* **ABOUT THIS EXERCISE**
Range to reproduce from the entries below: the line with "1280x800 pixels. At", the line with "Open Console link", and every line in between. Give them exactly and give nothing else.

Saved data entries:

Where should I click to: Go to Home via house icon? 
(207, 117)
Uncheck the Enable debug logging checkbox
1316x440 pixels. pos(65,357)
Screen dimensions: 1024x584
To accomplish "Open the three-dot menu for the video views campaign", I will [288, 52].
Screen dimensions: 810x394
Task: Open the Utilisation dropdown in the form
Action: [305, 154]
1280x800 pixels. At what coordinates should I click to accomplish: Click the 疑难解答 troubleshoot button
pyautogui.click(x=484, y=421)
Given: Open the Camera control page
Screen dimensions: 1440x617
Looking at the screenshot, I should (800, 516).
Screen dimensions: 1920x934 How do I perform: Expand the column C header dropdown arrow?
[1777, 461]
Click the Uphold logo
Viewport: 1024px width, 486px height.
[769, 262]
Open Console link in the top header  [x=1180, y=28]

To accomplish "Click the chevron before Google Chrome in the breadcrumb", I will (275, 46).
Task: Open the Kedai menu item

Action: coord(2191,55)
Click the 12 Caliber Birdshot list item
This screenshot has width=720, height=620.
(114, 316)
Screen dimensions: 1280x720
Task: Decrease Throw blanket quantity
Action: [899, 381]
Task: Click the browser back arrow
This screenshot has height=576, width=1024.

* **EXPECTED OUTPUT**
1280x800 pixels. At what coordinates should I click to accomplish: Click the 疑难解答 troubleshoot button
pyautogui.click(x=484, y=421)
Given: Open the Camera control page
Screen dimensions: 1440x617
Looking at the screenshot, I should (800, 516).
Screen dimensions: 1920x934 How do I perform: Expand the column C header dropdown arrow?
[1777, 461]
Click the Uphold logo
Viewport: 1024px width, 486px height.
[769, 262]
Open Console link in the top header  [x=1180, y=28]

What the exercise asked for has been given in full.